Start Dataset content

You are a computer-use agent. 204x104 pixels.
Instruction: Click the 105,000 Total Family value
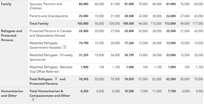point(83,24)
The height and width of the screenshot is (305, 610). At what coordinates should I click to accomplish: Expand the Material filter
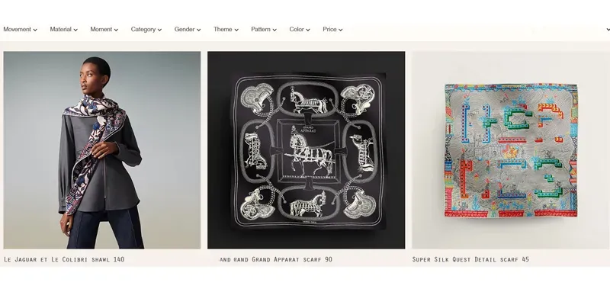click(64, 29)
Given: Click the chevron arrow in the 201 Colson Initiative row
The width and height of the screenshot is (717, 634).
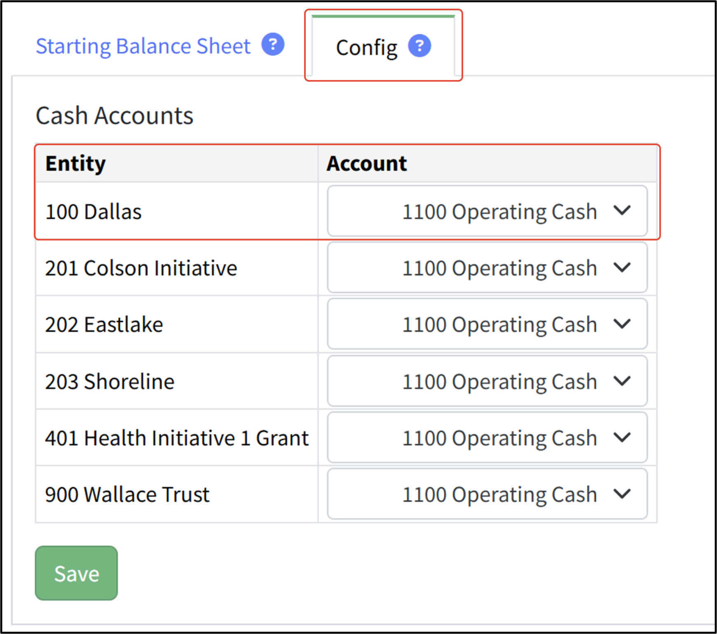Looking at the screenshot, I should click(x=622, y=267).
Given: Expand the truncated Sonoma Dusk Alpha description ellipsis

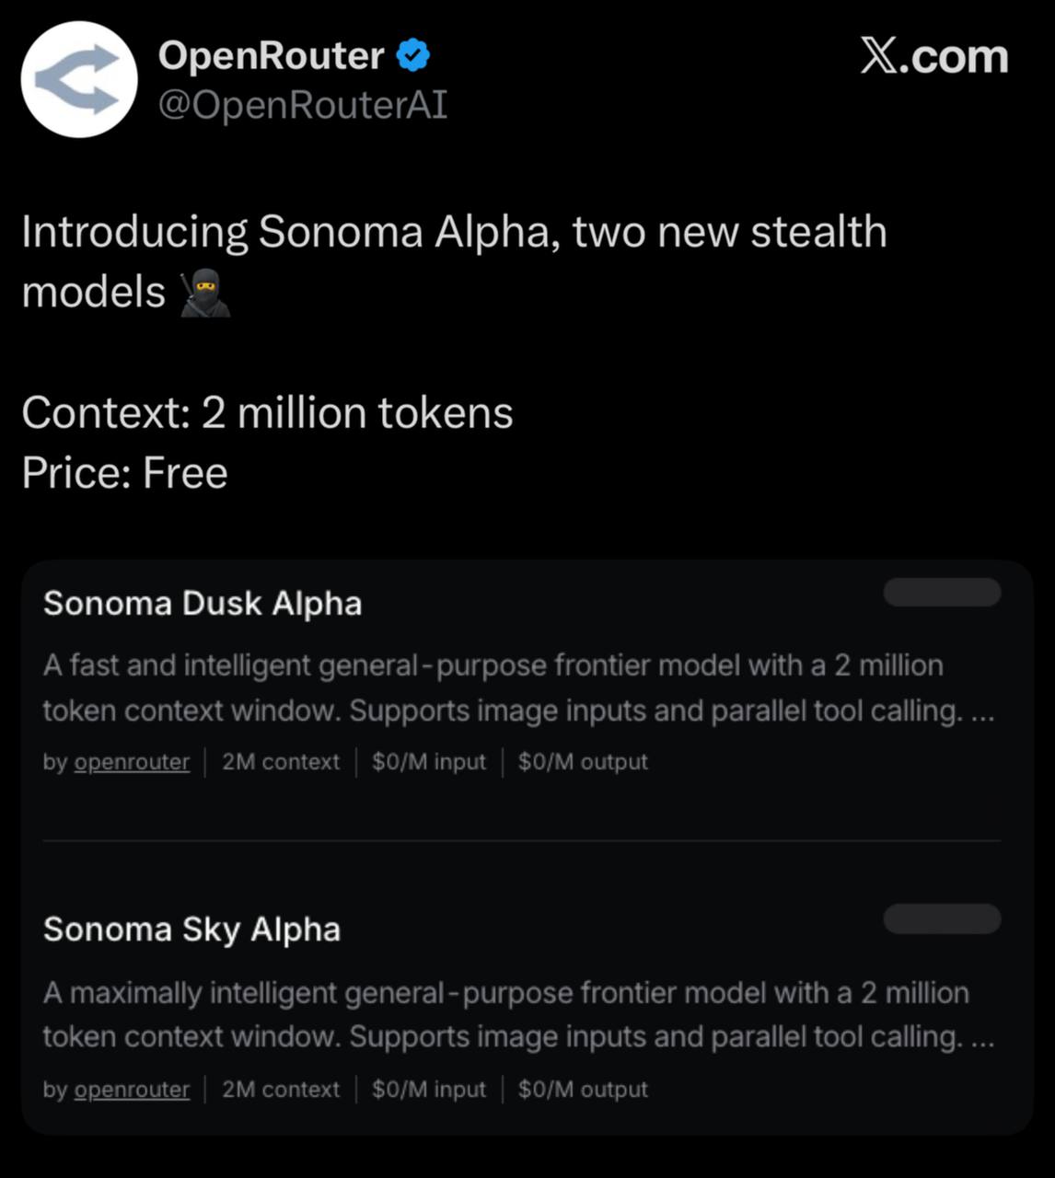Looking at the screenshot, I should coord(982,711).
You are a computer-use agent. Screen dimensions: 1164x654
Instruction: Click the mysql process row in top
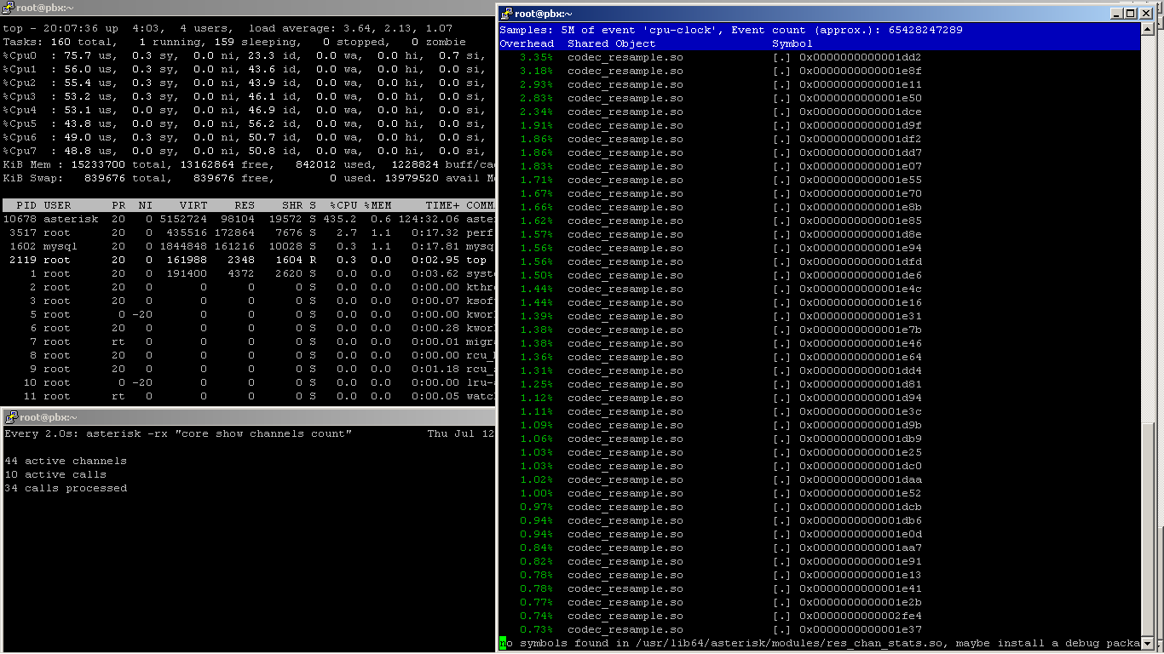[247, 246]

End Dataset content
Start Dataset content

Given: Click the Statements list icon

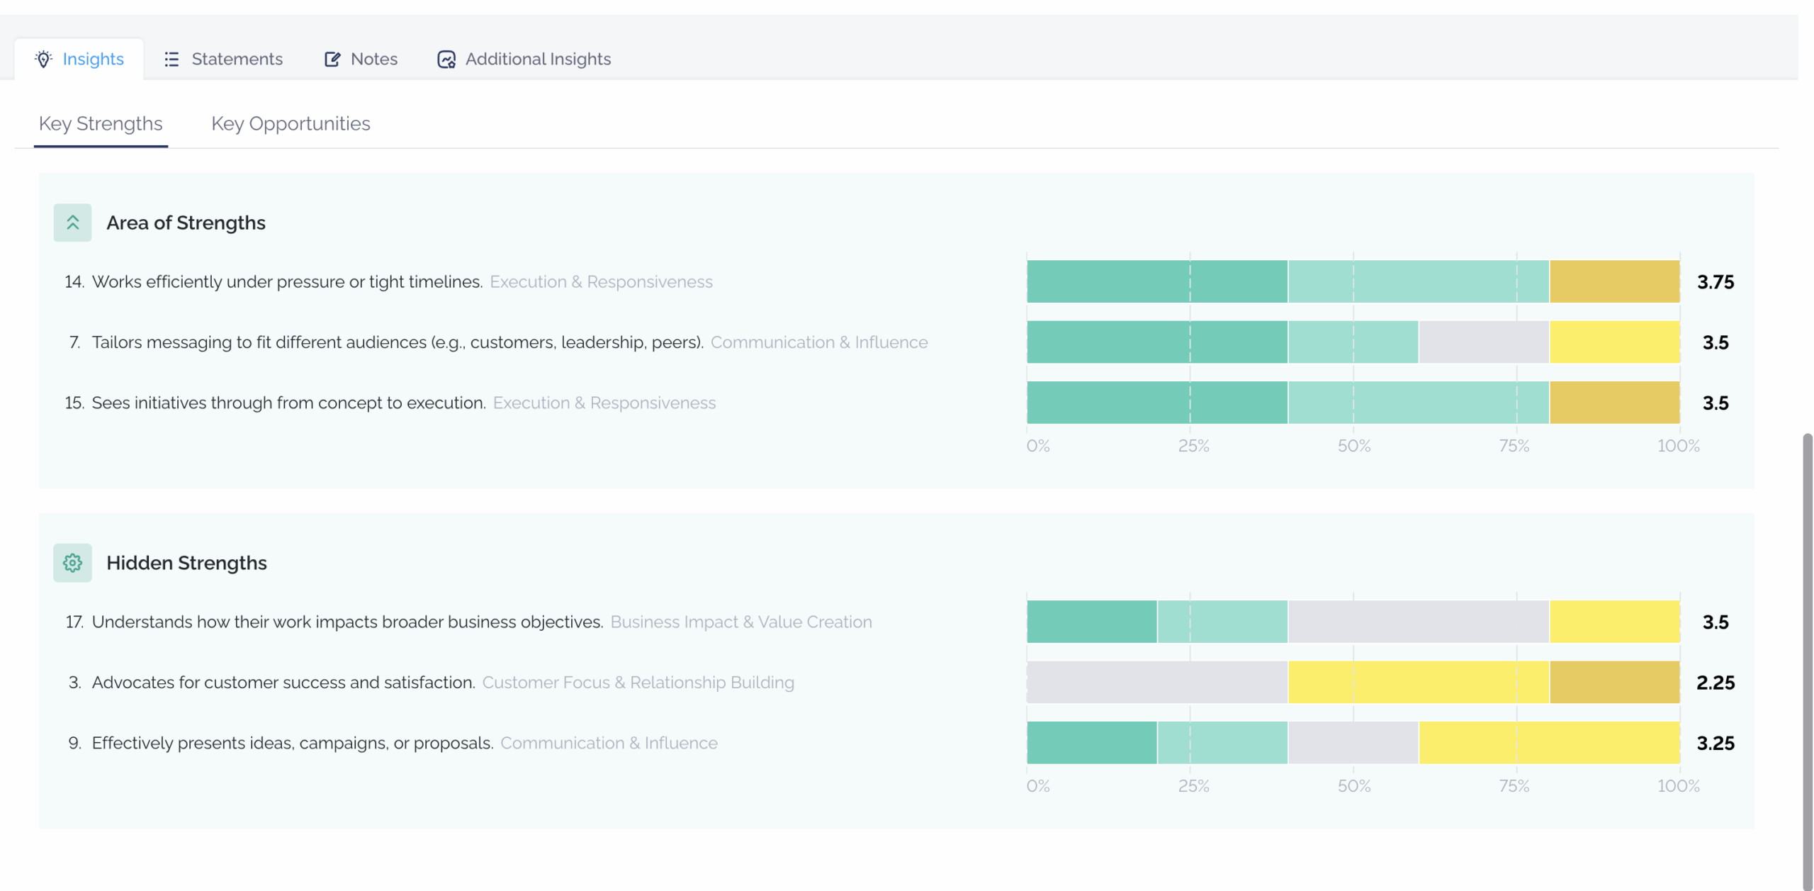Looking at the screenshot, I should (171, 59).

End Dataset content

● Aim: Lay out the stretch from the line containing "You are a computer-use agent. 204x104 pixels." through the line containing "Looking at the screenshot, I should click(x=622, y=267)." as a Markdown table with the columns No. and Text, one line per table row. Skip blank lines and leave the pictures out.

● Correct response:
| No. | Text |
|---|---|
| 1 | You are a computer-use agent. 204x104 pixels. |
| 2 | Instruction: Click the 105,000 Total Family value |
| 3 | point(83,24) |
| 4 | The height and width of the screenshot is (305, 610). At what coordinates should I click to accomplish: Expand the Material filter |
| 5 | click(64, 29) |
| 6 | Given: Click the chevron arrow in the 201 Colson Initiative row |
| 7 | The width and height of the screenshot is (717, 634). |
| 8 | Looking at the screenshot, I should click(x=622, y=267). |